Accenture signals more pain for IT industry with disappointing forecast

IT consulting and outsourcing firm Accenture has raised concerns about declining IT spending with a quarterly revenue forecast that fell short of Wall Street expectations. The announcement led to a more than 5% drop in the company’s shares. CEO Julie Sweet noted that clients were holding back on smaller deals due to an uncertain economic outlook, echoing sentiments expressed by Cognizant Technology Solutions last month.

Accenture’s current-quarter revenue forecast is in the range of $15.75 billion to $16.35 billion, while analysts had expected an average revenue of $16.35 billion. The company attributed the weakness to reduced spending in the tech, media, and communications industries, which have scaled back investments in response to slowing growth. Revenue for that business segment fell by 8% in the third quarter.

Accenture’s largest market, North America, also experienced poor performance during the March to May period, with revenue growth reaching a nearly three-year low of about 2%. Indian outsourcing giant Tata Consultancy Services had previously stated in April that the anticipated recovery in the US had not materialized as expected and had worsened instead.
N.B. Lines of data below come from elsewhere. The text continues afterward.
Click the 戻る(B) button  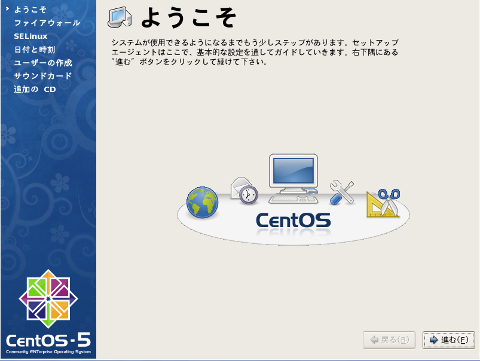pyautogui.click(x=389, y=340)
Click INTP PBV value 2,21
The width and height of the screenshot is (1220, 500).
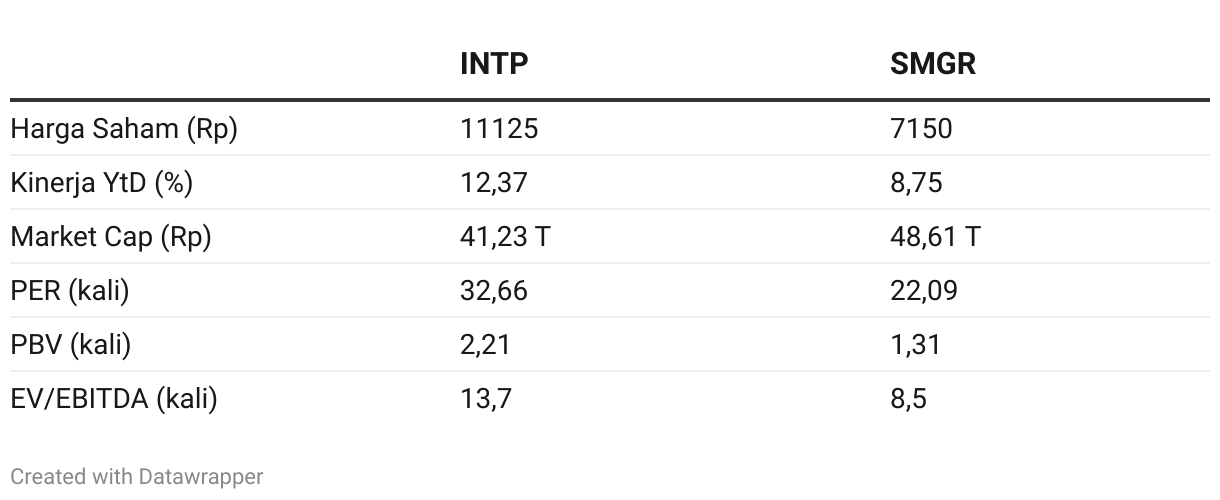485,345
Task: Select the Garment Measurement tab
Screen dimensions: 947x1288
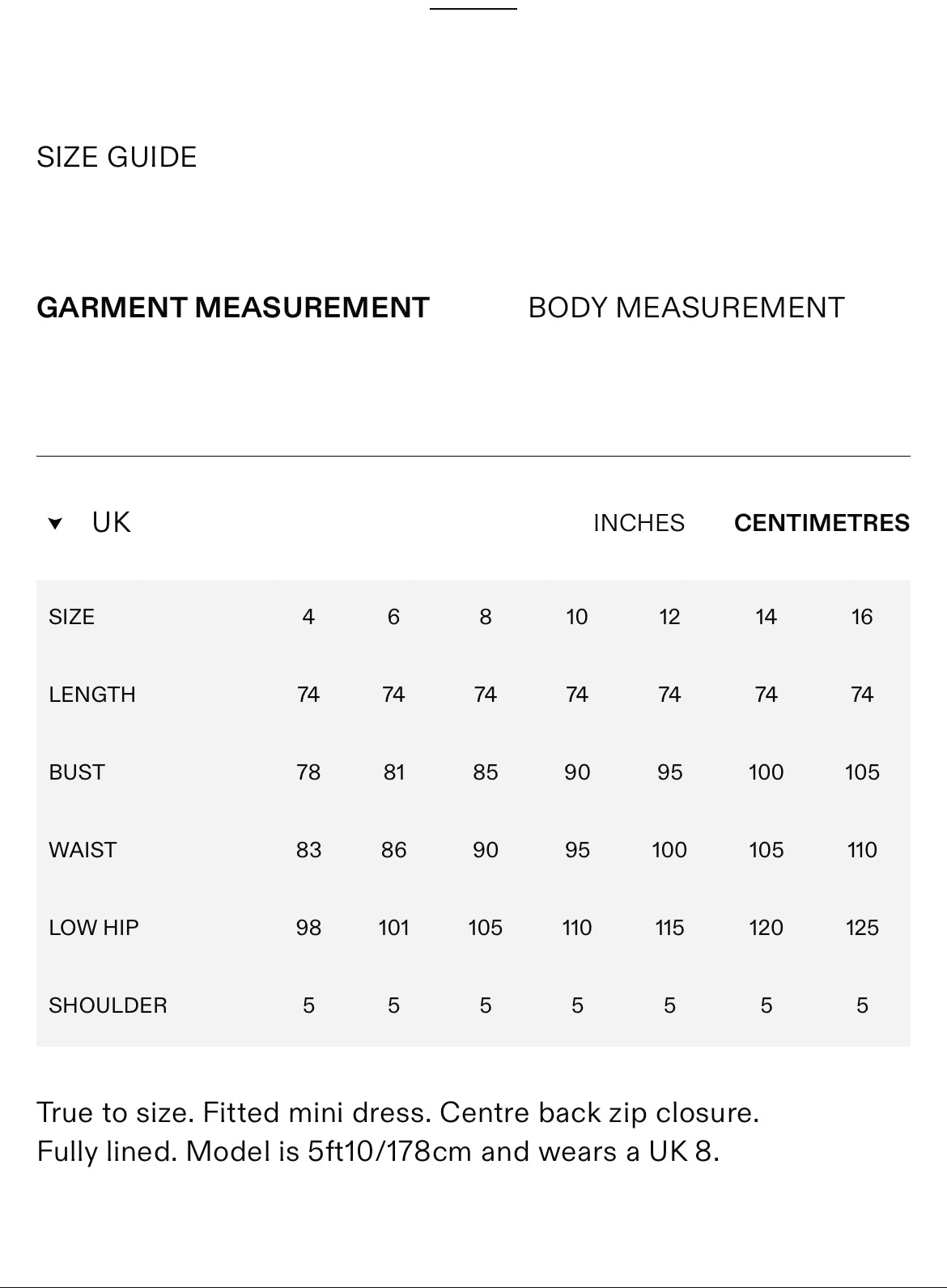Action: (x=233, y=308)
Further challenges may lie ahead for IT companies as US Federal Reserve Chairman Jerome Powell hinted at the possibility of further interest rate hikes following one of the most aggressive policy tightening cycles on record.

While Accenture’s overall revenue for the third quarter rose by 3% to $16.56 billion, in line with estimates, its adjusted profit per share of $3.19 surpassed expectations of $3.04 per share.
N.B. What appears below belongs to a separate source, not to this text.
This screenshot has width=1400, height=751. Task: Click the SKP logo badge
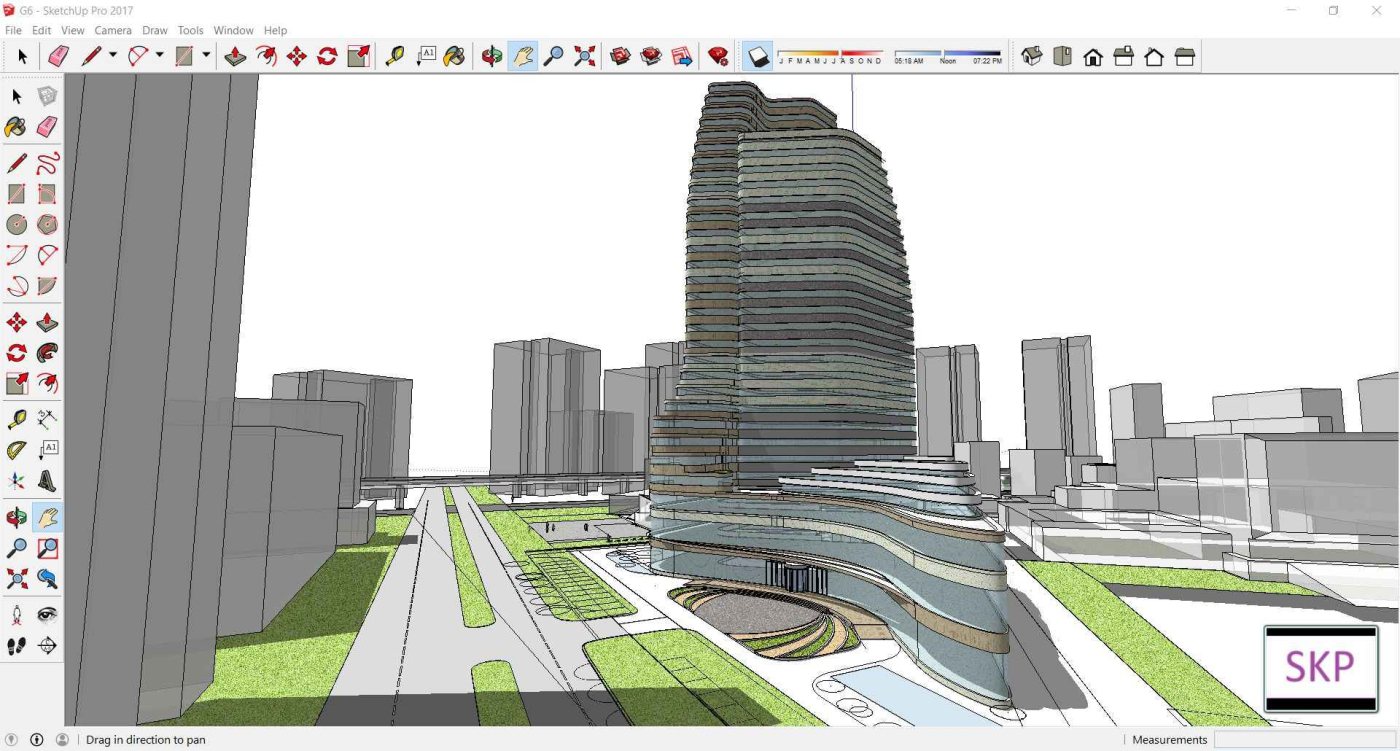click(1320, 668)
Unlike some other tech executives, Sweet expressed that she does not anticipate generative AI to be a significant growth driver next year. Instead, the company will focus on assisting companies in completing their transitions to the cloud. Sweet expressed optimism about the continuation of larger digital transformational deals in the coming year due to the substantial amount of work remaining in that domain.